BUSINESS

After India’s contribution, Micron will continue in its entirety

The agreement with Micron during Prime Minister Modi’s visit to the US garnered media attention as a significant technical advance and a new beginning for India’s electronic chip manufacturing sector. India has entirely lost sight of a crucial technology for producing electronic chips as a result of the celebration over the agreement with Micron.

Furthermore, those who are computer smart will note that Micron’s agreement only applies to the packaging, assembling, and testing of chips at the relatively low end of the electronics market. It doesn’t even touch the technology that is essential to designing and making chips, much less the technology that is the Holy Grail of chip production. The lithography machinery is crucial to the production of chips.

India-US ties are in danger as a result of India’s failure to penalise Russia and its refusal to work with the West and the G7 in accordance with a “rules-based international order.” where all regulations are imposed by the West. Both Modi and Biden were eager for a new beginning in India-U.S. ties since both might soon face challenging elections. As India gets technology in significant Indian industries, a new era will begin for the country. India is a component of Biden’s long-term de-risking strategy to keep its markets and sectors distinct from China.

The Modi administration is just now starting to grasp the fact that money cannot purchase technology on the open market. It is extensive understanding about businesses and nations. Everything is now powered by electronics.

From battlegrounds to artificial intelligence, from affordable combat jets to basic washing machines. Chips for a few dollars are used in anything from inexpensive drones to the most costly aircraft and weaponry in the Ukraine conflict. Radars and satellites provide those engaged in combat real-time intelligence while tanks and artillery are coupled with missiles and drones to dominate the contemporary battlefield. Modern electronic chips are the “brains” of most businesses and gadgets today.

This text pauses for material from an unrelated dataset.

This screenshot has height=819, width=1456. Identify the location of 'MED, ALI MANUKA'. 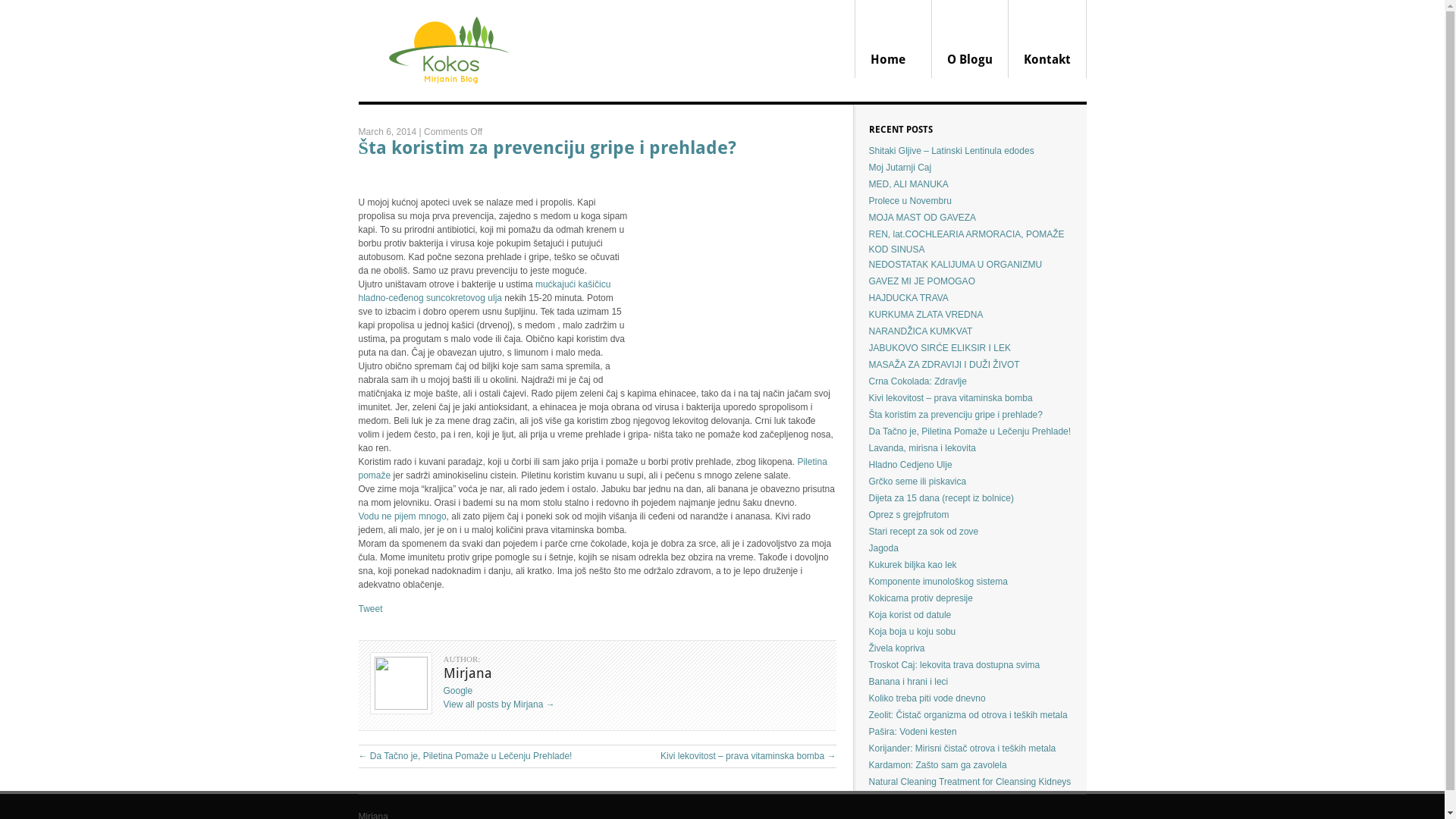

India has to start considering the future of its electronics sector if it wants to maintain its independence in international affairs. The production of next-generation chips is essential to the electronics sector. if not right now, then at least tomorrow. We must begin now since we missed the chip production bus when we chose not to construct the semiconductor complex’s chip facility in Mohali.

This facility, which was a crucial component of our independence in the electronics sector, was destroyed in a suspicious fire in 1989. So what is Micron’s situation? One of the world’s top producers of memory chips, Micron has elevated itself to a position of prominence in the semiconductor market. Foxconn has no prior expertise in chip production, but if it were to establish a memory facility in India, it would be able to do so, unlike Foxconn Vedanta’s well publicised manufacturing proposal.

But Micron doesn’t provide that. The business has suggested constructing a facility in Gujarat just to “assemble, package, and test” chips produced by Micron elsewhere. These chip production facilities are also used by Micron, and they are located in China and the United States. The chips are packed and tested in India. In other words, if chip manufacture is India’s aim, the agreement with Micron won’t help her get there.

What they get is the simplest kind of chip manufacturing technology, which tests and assembles chips made somewhere else. When it comes to chip manufacture, Malaysia and other nations rival the US, China, South Korea, and Japan. With almost 13% of the worldwide OSAT outsourcing industry, Malaysia is already well ahead in this regard. By transferring the manufacture of low-end chips to nations like Malaysia and India while cutting US output like Micron’s $100, such plants in Malaysia and, now, India, are a part of a de-risking strategy for US corporations. It will promote the production of brand-new, high-end chips. an enormous manufacturing facility near Clay, Washington.

India paid the Tech Giant 70% of the cost, but Micron Company will continue to own 100% of the equity. The company will establish its first and largest factory in India to produce the chipset.